▸ Task details: Return each entry below exactly. Skip the images.

=== Records provided ===

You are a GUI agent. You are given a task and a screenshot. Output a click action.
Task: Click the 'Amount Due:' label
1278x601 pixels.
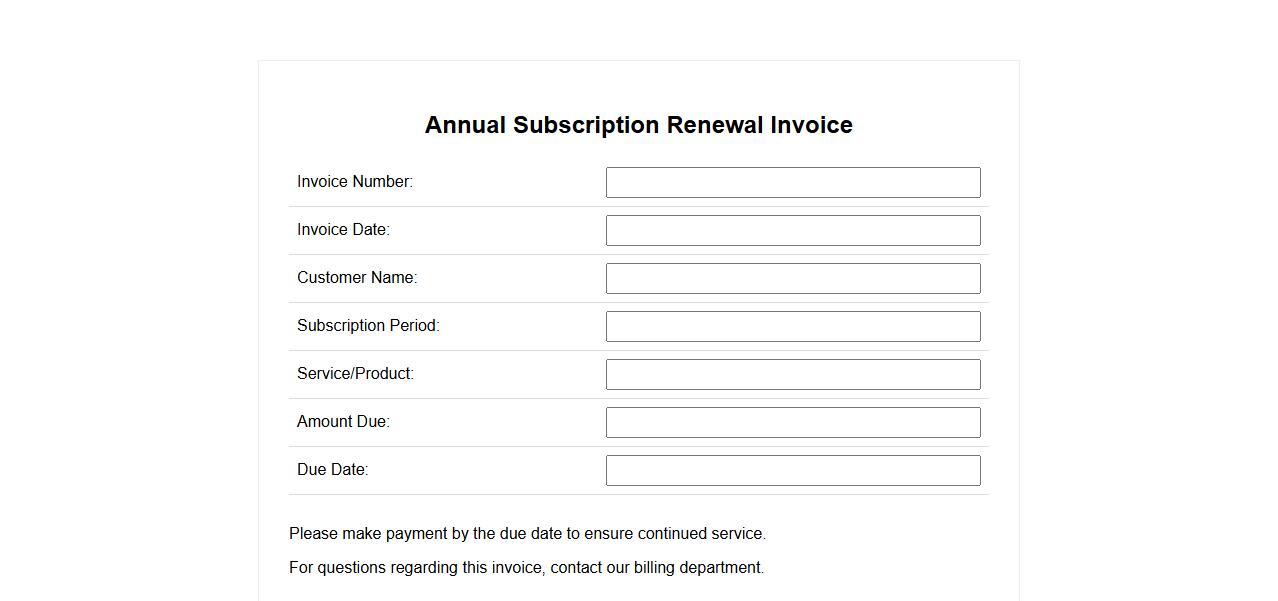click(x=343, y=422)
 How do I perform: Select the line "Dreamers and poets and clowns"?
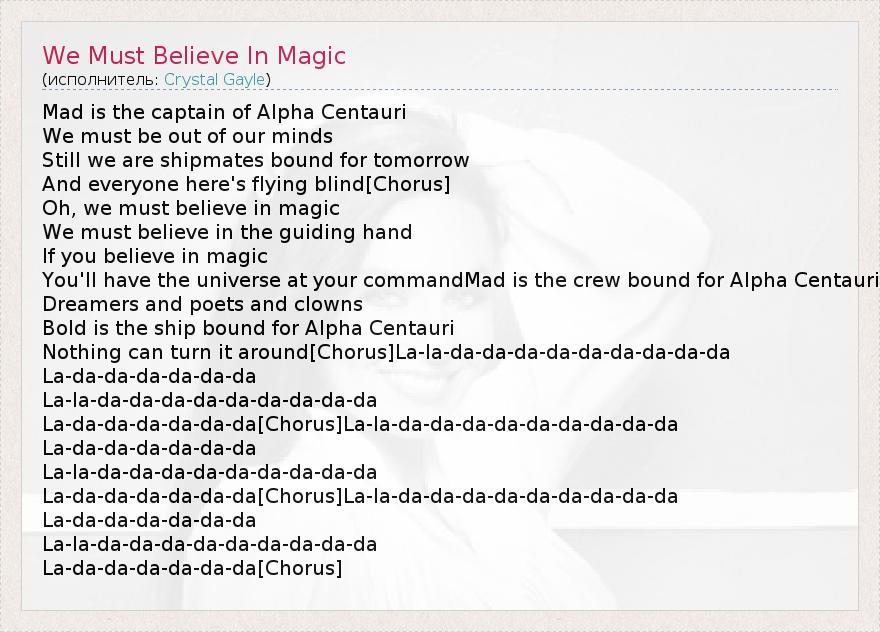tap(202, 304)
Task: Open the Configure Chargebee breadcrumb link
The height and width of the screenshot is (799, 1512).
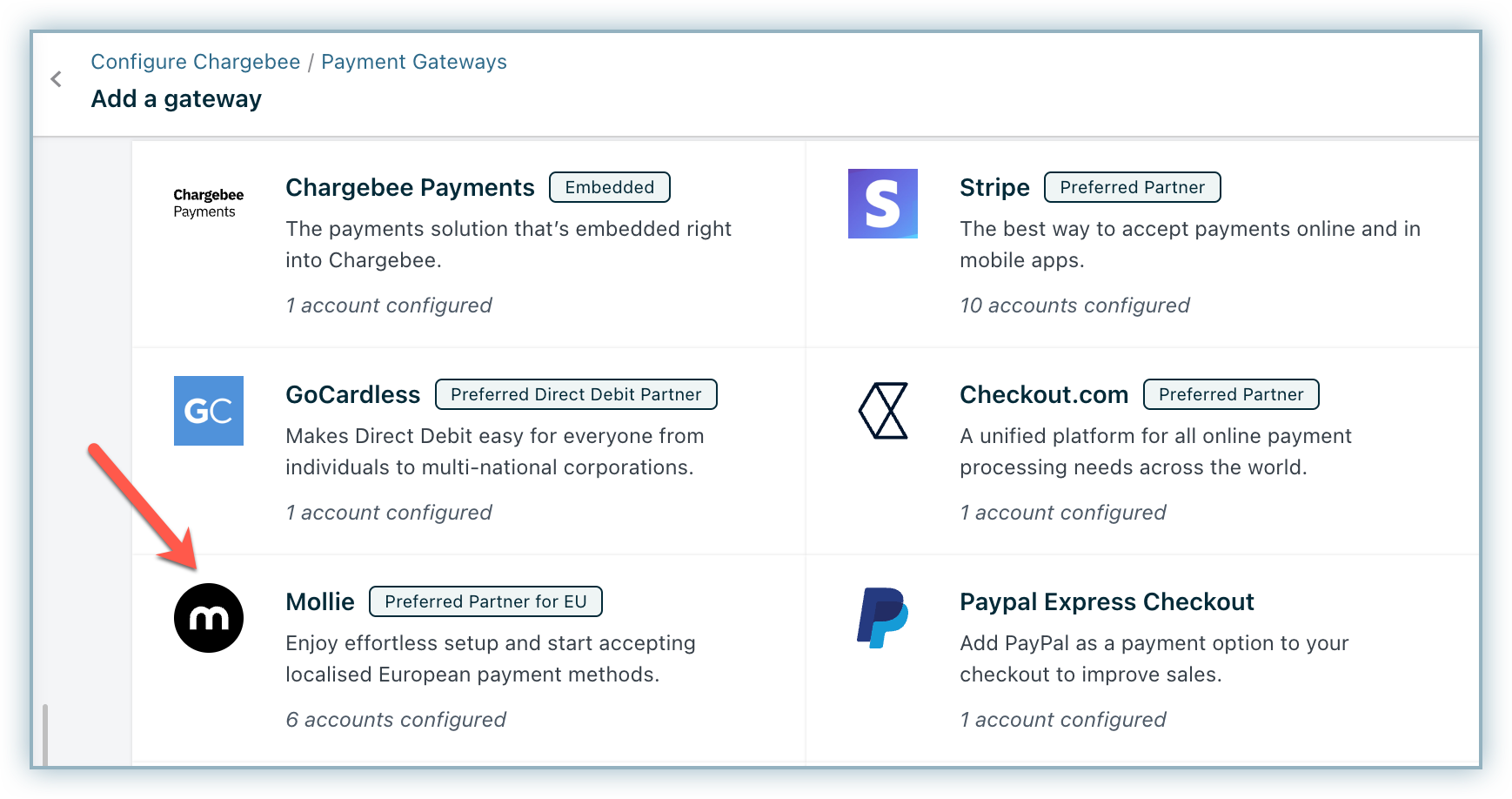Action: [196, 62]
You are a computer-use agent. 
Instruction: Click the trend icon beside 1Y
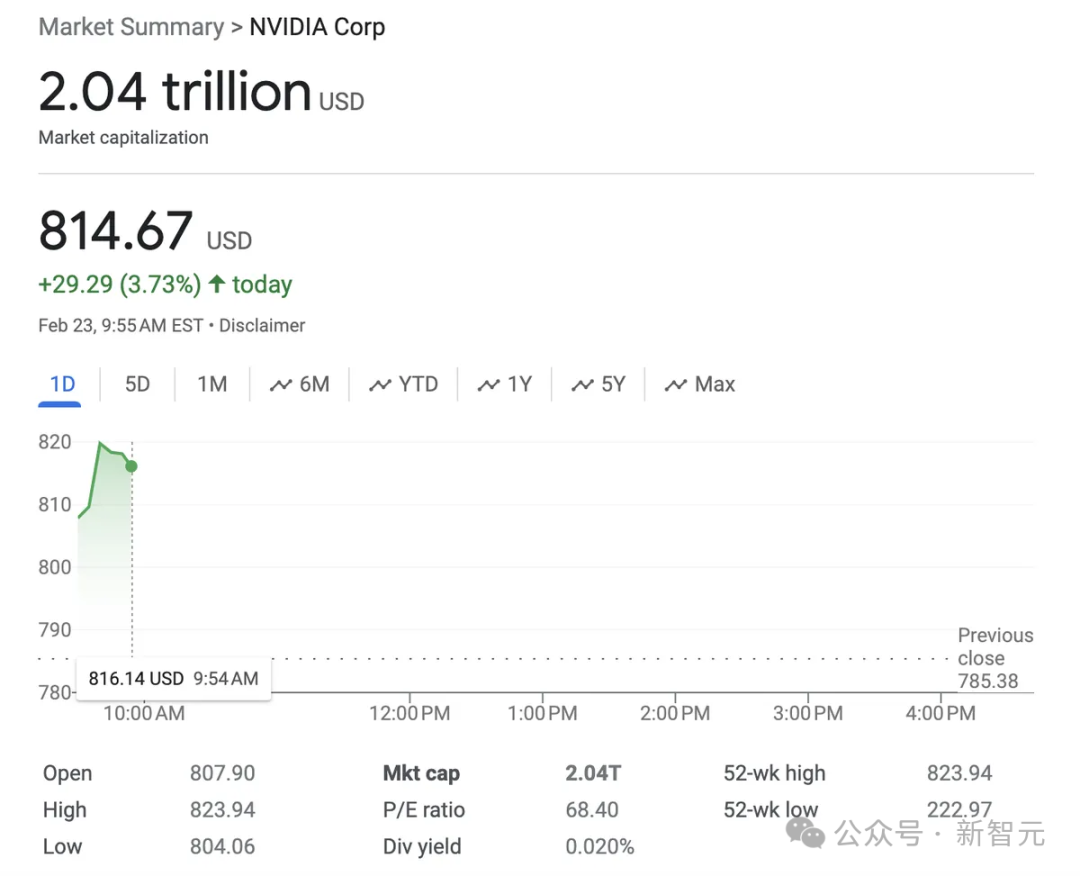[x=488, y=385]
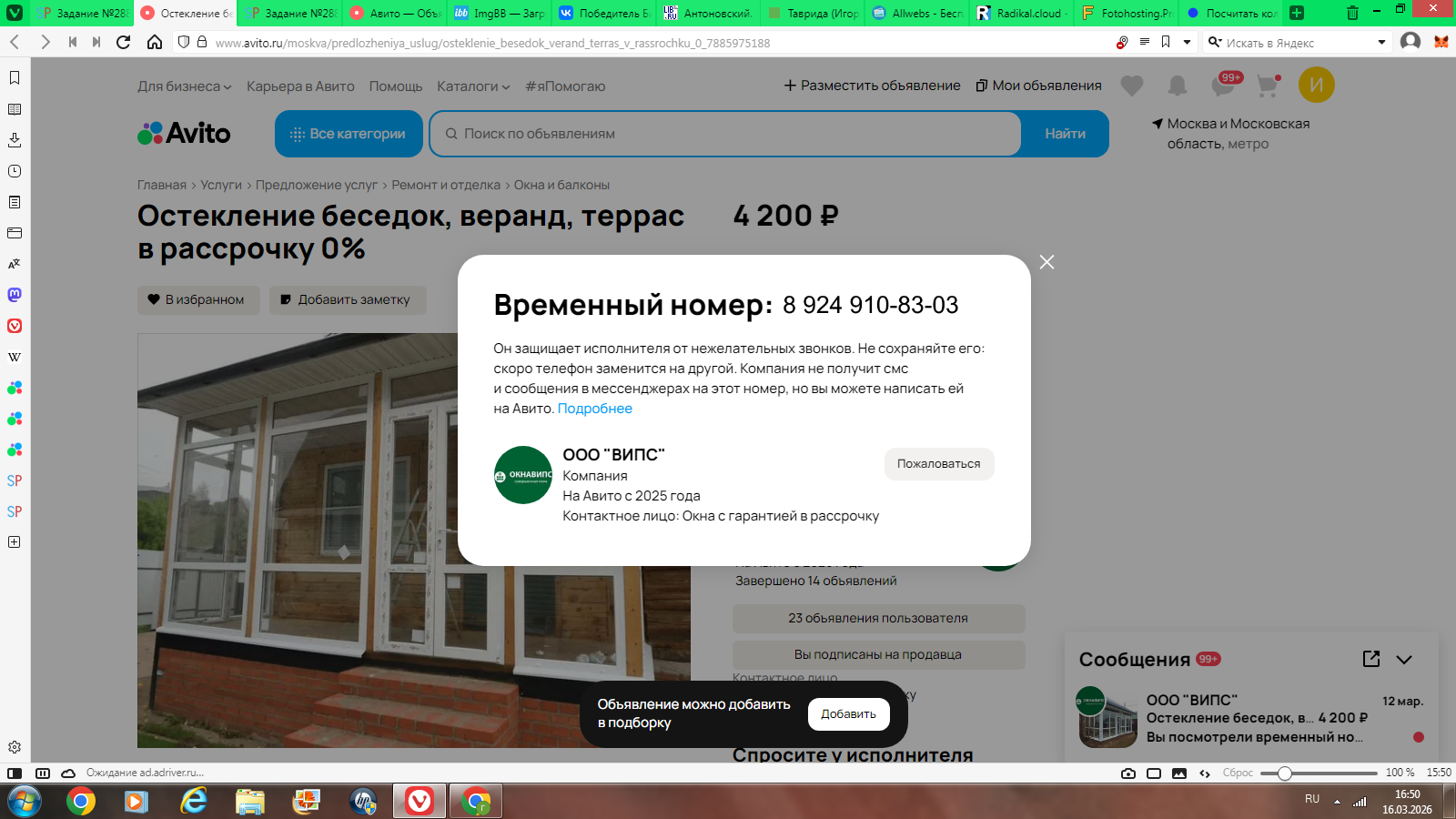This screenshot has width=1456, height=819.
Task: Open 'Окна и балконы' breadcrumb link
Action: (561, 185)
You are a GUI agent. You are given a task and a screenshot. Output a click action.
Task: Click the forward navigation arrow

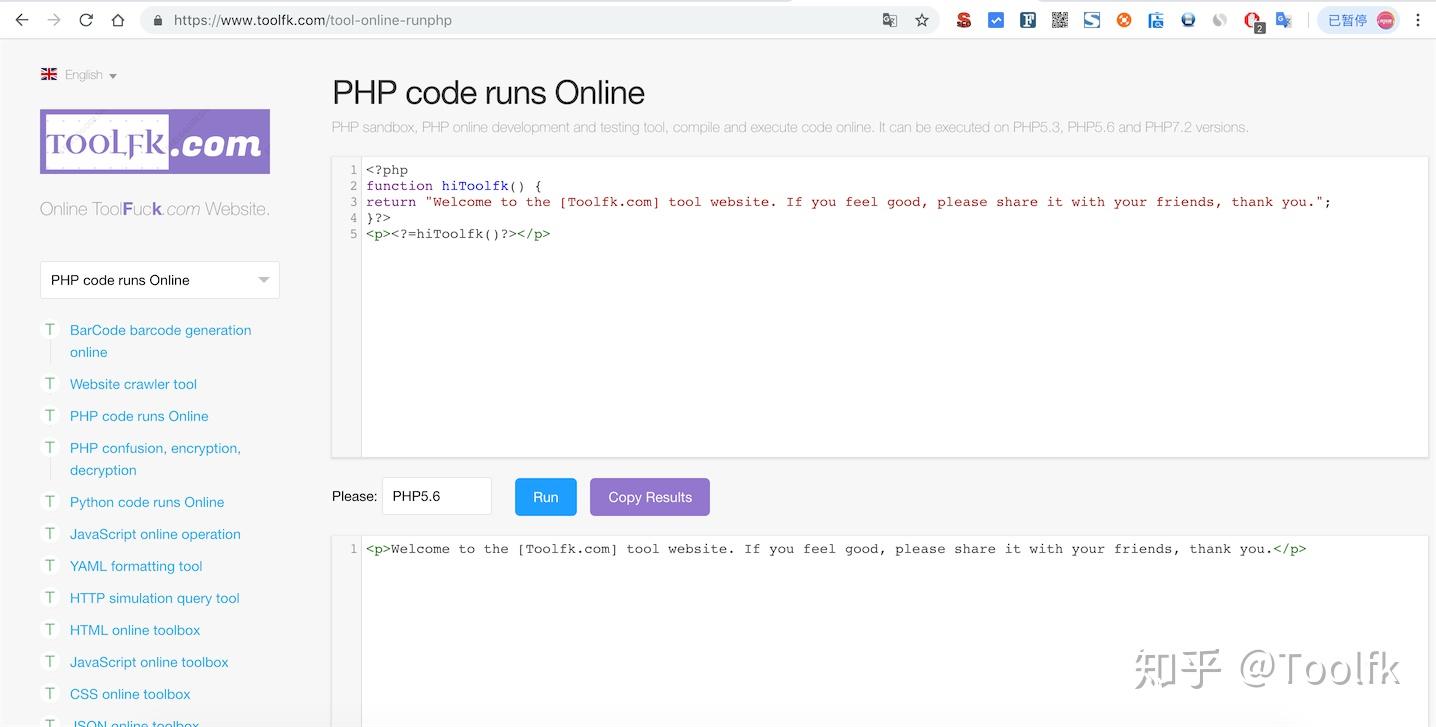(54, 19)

===

▸ Problem solution:
You are a GUI agent. You are given a task and a screenshot. Output a click action.
Task: Click the 'Amount Due:' label
1278x601 pixels.
click(x=343, y=422)
 How do I perform: Select the line "Dreamers and poets and clowns"?
tap(202, 304)
Task: Open the Configure Chargebee breadcrumb link
The height and width of the screenshot is (799, 1512).
Action: [196, 62]
You are a computer-use agent. 
Instruction: Click the trend icon beside 1Y
[x=488, y=385]
This screenshot has width=1456, height=819.
Task: Open 'Окна и балконы' breadcrumb link
Action: (561, 185)
You are a GUI agent. You are given a task and a screenshot. Output a click action.
Task: Click the forward navigation arrow

(54, 19)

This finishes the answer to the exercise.